Before I present the output from that Party-based simulator (that will be next time), a few thoughts on the model of combat that went into it. First: exactly who attacks who? In the AD&D DMG, Gygax gives recommendations which fully abstract the selection, reflecting the fact that his games had removed miniatures from the table by that point:
As with missile fire, it is generally not possible to select a specific opponent in a mass melee. If this is the case, simply use some random number generation to find out which attacks are upon which opponents, remembering that only a certain number of attacks can usually be made upon one opponent... (AD&D DMG, p. 70)
That seemed like a pretty handy model to implement, because it meant that I didn't have to track actual position or movement of any of our simulated combatants. In fact, I went so far as to randomize the target of every separate blow, which was a pretty simple way to parse out multiple attacks (e.g., as for those creatures who can battle multiple opponents). Furthermore, I set a maximum number of attacks against any creature in a round at 6 (again, taking a cue from the hex-based rule in DMG p. 69; and didn't bother to adjust for relative sizes). Note that a side-effect of this is to come close to coincidentally implementing the AD&D rule for Hydras that "up to 4 heads are able to attack the same target simultaneously" (while not going quite so far with the safety bumper, this will reduce the immense number of attacks that made Hydras look so deadly in the prior model against just one target at a time). Another side-effect is that there will possibly be some small bit of bias for mobs of many creatures, as one can possibly take a hit and keeping fighting as other targets take their place (as opposed to a fighter picking one target and attacking until that one goes down from the fight).

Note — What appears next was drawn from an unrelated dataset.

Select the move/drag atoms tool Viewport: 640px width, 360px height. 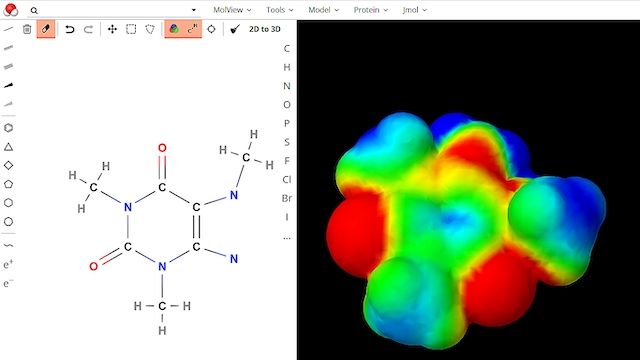[x=112, y=29]
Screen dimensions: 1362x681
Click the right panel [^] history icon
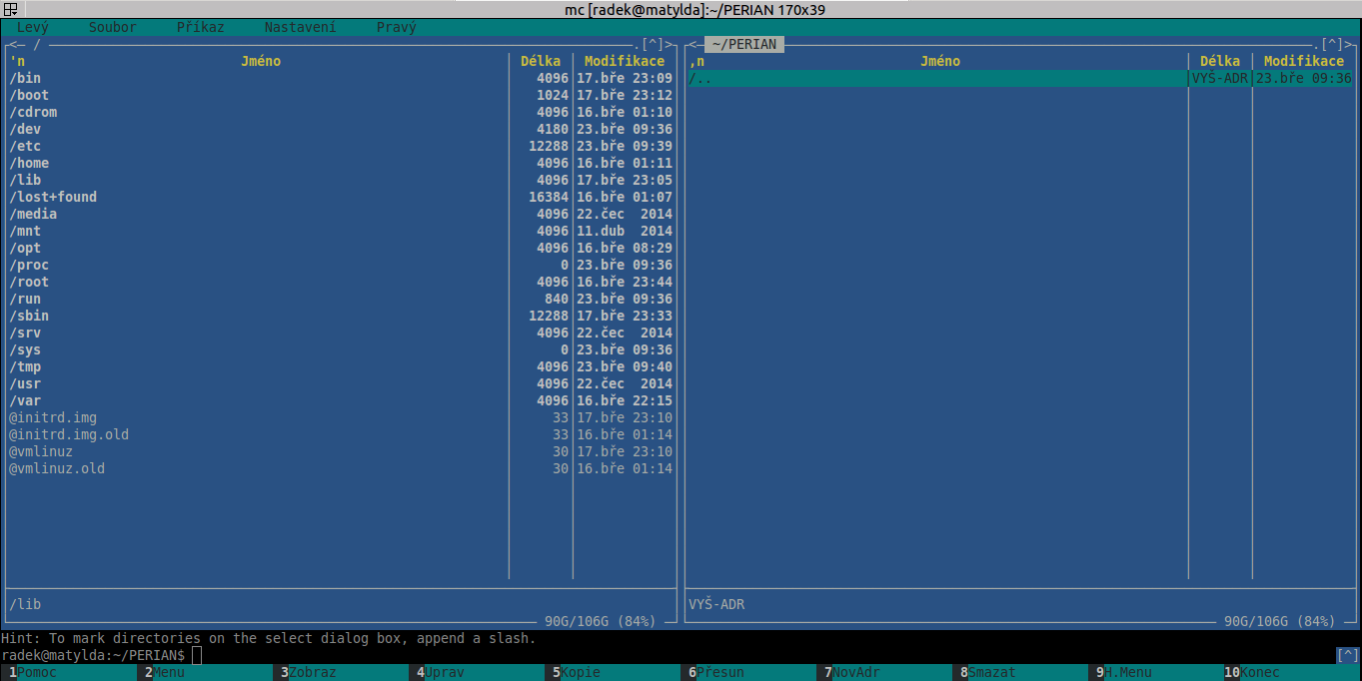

The Party-based combat also made it worthwhile to implement a number of special abilities that had to be left out previously, notably area-attacks such as: Breath Weapons, Petrifying Gaze, Manticore Tail Spikes (shot among many opponents), Vampire Summoning, and Dragon Fear. With each of these special attacks I assume that the monster in question automatically gets one "entry attack" usage before melee begins. For example: With Petrifying Gaze (e.g., Basilisks and Medusae), the entire opposing party all have to make initial saves or turn to stone at the outset; thereafter, I assume everyone knows to "avert their gaze", and the melee proceeds with everyone getting −4 to hit the monster, but no further gaze attacks are assessed. Breath Weapons are abstractedly assumed to hit about half the opposing party (meleers on one side?), or a maximum number scaled to the breath area (4 for Chimera, 7 for Gorgons, 14 for Dragons). Fear from Dragons (included as part of the description from Chainmail) was assessed as a D&D morale/loyalty roll; all opponents must roll 2d6 + HD ≥ 6 or else flee before the fight starts.
Discuss these rulings for mass melee: reasonable or unreasonable? Which of the special abilities mentioned above would you guess are the most dangerous?